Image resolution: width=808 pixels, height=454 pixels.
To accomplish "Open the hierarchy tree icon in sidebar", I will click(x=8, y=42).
______________________________
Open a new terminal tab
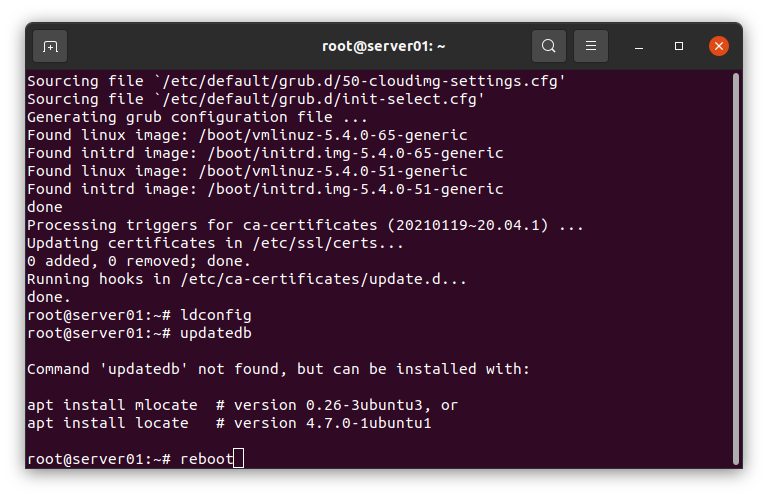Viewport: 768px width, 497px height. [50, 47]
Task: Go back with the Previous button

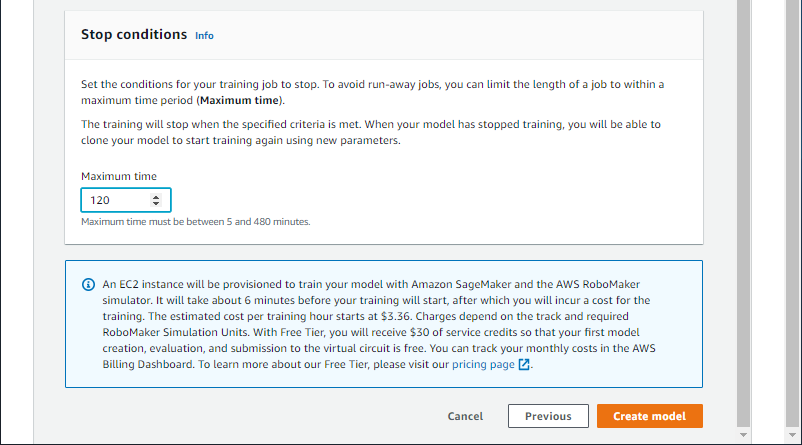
______________________________
• WHAT IS EXPECTED
Convert the rows above, everything from the line containing "Open a new terminal tab" down to the line containing "Task: Go back with the Previous button", into a JSON list of strings with one string per line, skipping blank lines and leaving out the pictures.

• SOLUTION TO THIS EXERCISE
[
  "Open a new terminal tab",
  "Viewport: 768px width, 497px height. [50, 47]",
  "Task: Go back with the Previous button"
]